Nothing in the data may be altered, so output all of it exactly.

---------------

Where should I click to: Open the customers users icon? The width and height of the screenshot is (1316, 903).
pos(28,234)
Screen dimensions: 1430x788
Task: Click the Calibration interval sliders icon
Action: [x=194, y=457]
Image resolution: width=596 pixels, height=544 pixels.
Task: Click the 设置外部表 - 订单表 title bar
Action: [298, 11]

---------------

> [Response]:
Where should I click to: Open the customers users icon? The width and height of the screenshot is (1316, 903).
pos(28,234)
Screen dimensions: 1430x788
Task: Click the Calibration interval sliders icon
Action: [x=194, y=457]
Image resolution: width=596 pixels, height=544 pixels.
Task: Click the 设置外部表 - 订单表 title bar
Action: [298, 11]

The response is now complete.